Summary: Christians do not have to go to Jerusalem to the Pool of Bethesda for healing.
Text: Jesus said, “My Father is always at his work to this very day, and I, too, am working” (John 5:17).
God is always at work in the life of each of us because we are His children. He knows our needs, our hurts, our feelings, our desires, our whereabouts, and our thoughts. He knows when we do wrong and He knows when we do right. He knows our sinful acts as well as our pure acts. He knows when we are in a difficult position and He awaits our request for assistance.
Story: “Our God Still Able!”
An officer in the first World War gives this account of God’s willingness and ability to save men from shot and shell when they pray. A German machine gun crew had their gun trained on an angle of our trenches where troops frequently passed back and forth and the casualties were many.

## DATA BLOCK
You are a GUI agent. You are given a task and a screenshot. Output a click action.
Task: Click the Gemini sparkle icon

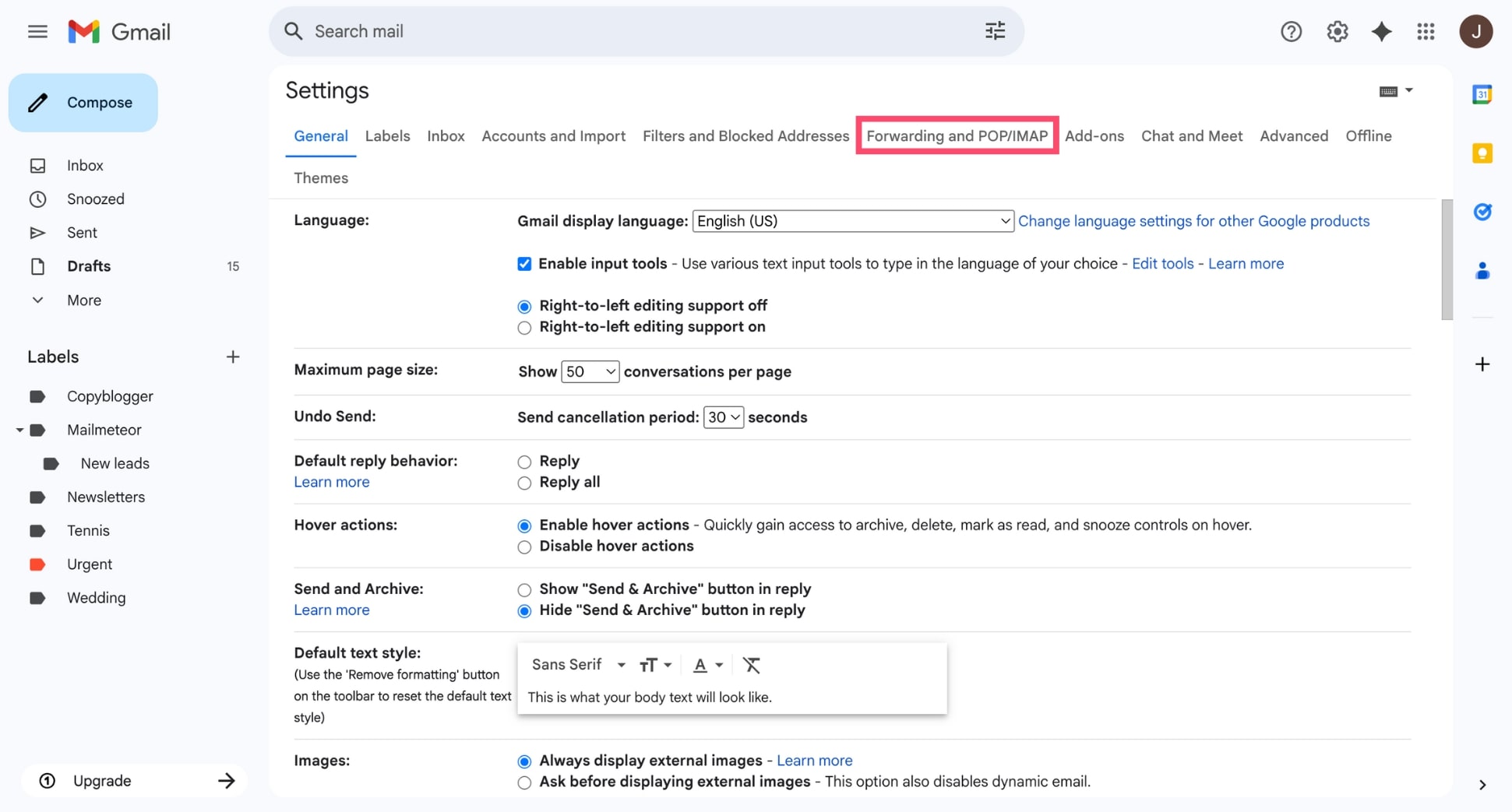[1382, 31]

## EXERCISE SET
(1) Answer these questions about the devotional:
(a) According to its summary, where do Christians not have to go for healing?
(b) Which Bible verse does it cite for Jesus' words about his Father working?
(c) In its story, at what had the German machine gun crew trained their gun?
(2) Duplicate the devotional from "Summary: Christians do" up to and including "casualties were many.".
(3) Finish out the next part of the devotional, carrying its World War story on from its last sentence.
The listing comes from a different source than the devotional.

## TASK-BY-TASK OUTPUTS
(1)
(a) To Jerusalem, to the Pool of Bethesda.
(b) John 5:17.
(c) An angle of the trenches where troops frequently passed back and forth.

(2)
Summary: Christians do not have to go to Jerusalem to the Pool of Bethesda for healing.
Text: Jesus said, “My Father is always at his work to this very day, and I, too, am working” (John 5:17).
God is always at work in the life of each of us because we are His children. He knows our needs, our hurts, our feelings, our desires, our whereabouts, and our thoughts. He knows when we do wrong and He knows when we do right. He knows our sinful acts as well as our pure acts. He knows when we are in a difficult position and He awaits our request for assistance.
Story: “Our God Still Able!”
An officer in the first World War gives this account of God’s willingness and ability to save men from shot and shell when they pray. A German machine gun crew had their gun trained on an angle of our trenches where troops frequently passed back and forth and the casualties were many.

(3)
As a last resort volunteers were called to storm the gun in the open. Fifteen men volunteered. They themselves could see at a glance that most if not all of them must die. Even if they succeeded in silencing the gun they would scarcely escape the hail of lead that would follow them back to their lines.
The young officer appointed to lead them, a friend of the one reporting the incident, before going over, addressed the volunteers as follows: “Men, I am a Christian. Before every undertaking I pray. Those of you, who are willing, kneel with me and pray about this one.”
Then he took off his helmet, knelt down and prayed, asking God to spare their lives, but if any must go that their souls might be saved. When the officer rose from his kneeling position he noted that every man had knelt and placed their helmet on the ground in front of them.
Then they climbed out of their trench and raced toward the German machine gun nest while a hail of lead and steel flew above their heads. They overcame the machine gun crew, tore up the gun and took it with them as they ran back to their trenches. All the men returned and not one of them suffered a wound.
To the men looking and watching, it was a miracle indeed. None of them will ever say that the day of miracles is over. God has not withdrawn His “exceeding great and precious promises.”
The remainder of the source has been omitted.